Mobile


ARM Reveals Cortex-A72 Architecture Details

ARM Reveals Cortex-A72 Architecture Details

Today in London as part of ARM’s TechDay 2015 event we had the pleasure to get a better insight into ARM’s new Cortex-A72 CPU. ARM had announced the Cortex-A72 in the beginning of February – leaving a lot of questions to be asked and sense of mystery in the air. The Cortex-A72 is a direct successor to the Cortex-A57 – taking the predecessor as a baseline in order to iterate and improve it.

On the naming side of the equation, moving from ‘A57’ to ‘A72’ rather than ‘A59’ or similar, ARM explains that it is purely a marketing decision as they wanted to give better differentiation between its higher-performance cores from the mid-tier and low-power cores. There seemed to be some confusion between the more power efficienct A53 and the more powerful A57, whereby users would assume they are similar, and thus moving its new big core into the A7x series.

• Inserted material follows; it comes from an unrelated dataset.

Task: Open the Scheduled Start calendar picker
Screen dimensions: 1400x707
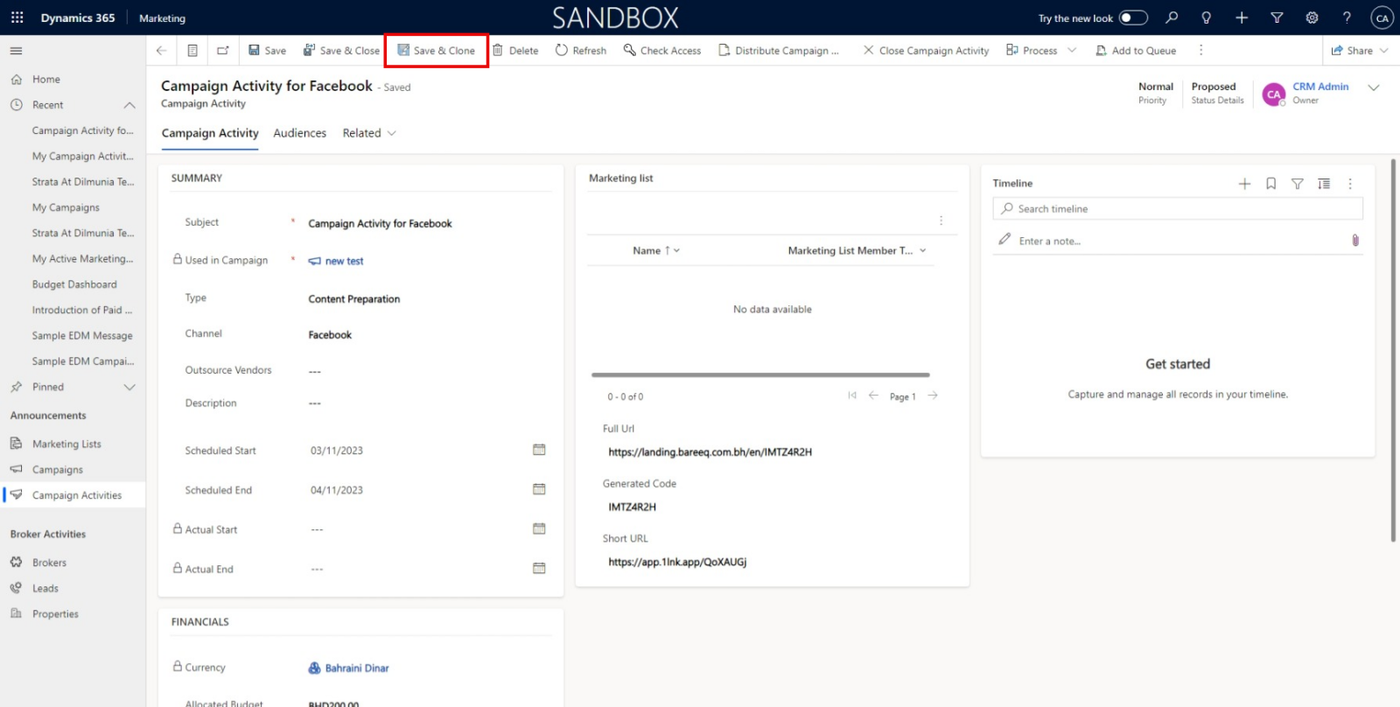Action: [x=539, y=450]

We saw some absolute targeted performance numbers back during the February release, which promised some very interesting numbers that could be achieved over the A57. The problem was that it was not clear how much from performance and power efficiency came from the architectural changes and how much came from the the process on which these targeted performance data points are estimated from. It’s clear that on the high-end ARM is promoting the A72 on the new FinFET processes from Samsung/GlobalFoundries and TSMC, which are referred to as 14nm and 16nm in the slides. Generally, due to the design and the node, the A72 will be able to achieve higher clocks than the A57, and we seem to be aiming around 2.5GHz on the 14/16nm nodes when high-end smartphones are concerned. Higher clocks may be present in server applications, where the A72 is also aimed at.

Probably the most interesting slide next to the actual performance metrics of the A72 is the apples-to-apples comparison of the A57 to the A72 on the same process node. When on the 28nm node, we see the A72 having a respectable 20% power reduction when compared to the A57. As a reminder – we’re talking about absolute power at the same clock speed, which does not consider performance and thus not a representation of efficiency.

Notably, ARM is aiming for the A72 to be capable of extensive sustained performance at its target frequency. This is something that smaller form factor A57 designs (e.g. phones) have struggled with due to just how powerful A57 is, which has lead to more bursty designs that can only run A57 at its top speeds for short periods of time. We are presented with figures such as sustained 750mW operation per core on 16FF+ at clocks of ~2.5GHz.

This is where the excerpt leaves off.